Q: How do you explain it that great bands from the past, like the Stones, the Who, Status Quo and you, for example, still stand on stage and don’t get out of people’s consciousness with the years?

Rick: It’s probably not because there aren’t new talents. The opposite, it’s much harder for us to succeed. The BBC radio, for example, decided that bands like Pink Floyd and Status Quo are too old for its line. Status Quo went to court for it. The fact that people still know us is, in my opinion, a result of our music and of the big money that runs the music industry today. The people who control the industry are accountants who recycle everything in new, nostalgic packages, and everything else, to make more money.

Q: How, exactly, was your contact with Sinead O’Connor created?

Rick: While I was composing the songs, I knew that two of them had to be performed by a female, and preferably one who knows what’s a nervous breakdown. Instinctively, I thought of Sinead. I didn’t think it’s going to work out, but I called her, and after she heard the songs, she came to the studio and we recorded.

Q: As a man who was never crazy about her voice, I suddenly remembered John Travolta. Until `Pulp Fiction’ we had a talented flamenco dancer, and suddenly he became an actor.

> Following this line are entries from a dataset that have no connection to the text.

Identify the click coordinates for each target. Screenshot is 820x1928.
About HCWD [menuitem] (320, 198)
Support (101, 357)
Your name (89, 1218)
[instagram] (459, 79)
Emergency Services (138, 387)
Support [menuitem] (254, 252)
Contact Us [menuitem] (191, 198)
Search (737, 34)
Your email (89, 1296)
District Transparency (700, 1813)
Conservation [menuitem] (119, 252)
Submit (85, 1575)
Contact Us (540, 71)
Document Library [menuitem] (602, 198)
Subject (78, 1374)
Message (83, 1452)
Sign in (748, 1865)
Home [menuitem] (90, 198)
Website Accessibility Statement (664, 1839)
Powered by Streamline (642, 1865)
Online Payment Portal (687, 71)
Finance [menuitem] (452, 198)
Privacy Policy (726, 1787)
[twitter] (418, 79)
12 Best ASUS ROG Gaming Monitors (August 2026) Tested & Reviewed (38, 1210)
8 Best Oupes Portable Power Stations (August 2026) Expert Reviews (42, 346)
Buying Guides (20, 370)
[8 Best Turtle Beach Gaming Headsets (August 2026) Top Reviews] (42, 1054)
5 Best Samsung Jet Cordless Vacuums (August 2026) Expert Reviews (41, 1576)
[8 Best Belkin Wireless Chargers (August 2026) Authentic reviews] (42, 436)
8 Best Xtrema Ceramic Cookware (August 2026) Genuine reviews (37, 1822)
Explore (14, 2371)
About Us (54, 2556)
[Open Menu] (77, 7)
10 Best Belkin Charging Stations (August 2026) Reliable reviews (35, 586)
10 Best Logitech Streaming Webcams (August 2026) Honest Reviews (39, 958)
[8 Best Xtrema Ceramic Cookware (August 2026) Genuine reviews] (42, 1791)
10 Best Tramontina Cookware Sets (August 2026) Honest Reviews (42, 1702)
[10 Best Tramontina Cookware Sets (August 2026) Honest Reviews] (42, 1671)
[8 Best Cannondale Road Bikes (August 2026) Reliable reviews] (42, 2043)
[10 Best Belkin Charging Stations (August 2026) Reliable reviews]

Rick: Tell her that. I agree. I heard, since we recorded, records of her, and I think she’s very happy with the result.

MADNESS AND SADNESS

On the cover of the album, a woman is seen diving diagonally through a whirlpool. Her bottom part is intact, and the upper part, on the other side of the whirlpool ring, is crumbling to pieces. A minute before she was hospitalized in a sanitarium, Milly Wright, Wright’s wife, was swimming in their pool in South France. Suddenly she felt that she couldn’t swim anymore. A strange weariness fell upon her, and she was sure that she’s going to drown. Rick was playing that hour in Pink Floyd’s studio. When Milly called him from the hospital without mentioning the word `mental,’ he told her that he’d come in the evening to pick her up. “No use,” she told him, “just bring my nightgown.”

Q: Most of your band’s song, as well as your new album’s, deal with the depressing side of life. In your case, it seems that in the end we get out of it. The album describes a voyage from the depth of depression to the saving rope.

Rick: Roger Waters, who wrote the lyrics to most of our songs, expressed his depressions through them, the madness, the sadness and the darkness of life. Actually, I’m not like that at all, but what can I do, I’ve also been through something that had to be in this album. Because it happened, I felt that I had to write about it. But the difference is that `Broken China’ ends with hope.

Q: Is there any chance for the Pink Floyd to release a new album soon as well?

Rick: At the moment, nothing is happening. The band is now working in periods of seven years. In ’87 we released `A Momentary Lapse,’ and in ’94 `The Division Bell.’ By that pattern, the next album will be released in 2001. A very suitable date for a Pink Floyd album.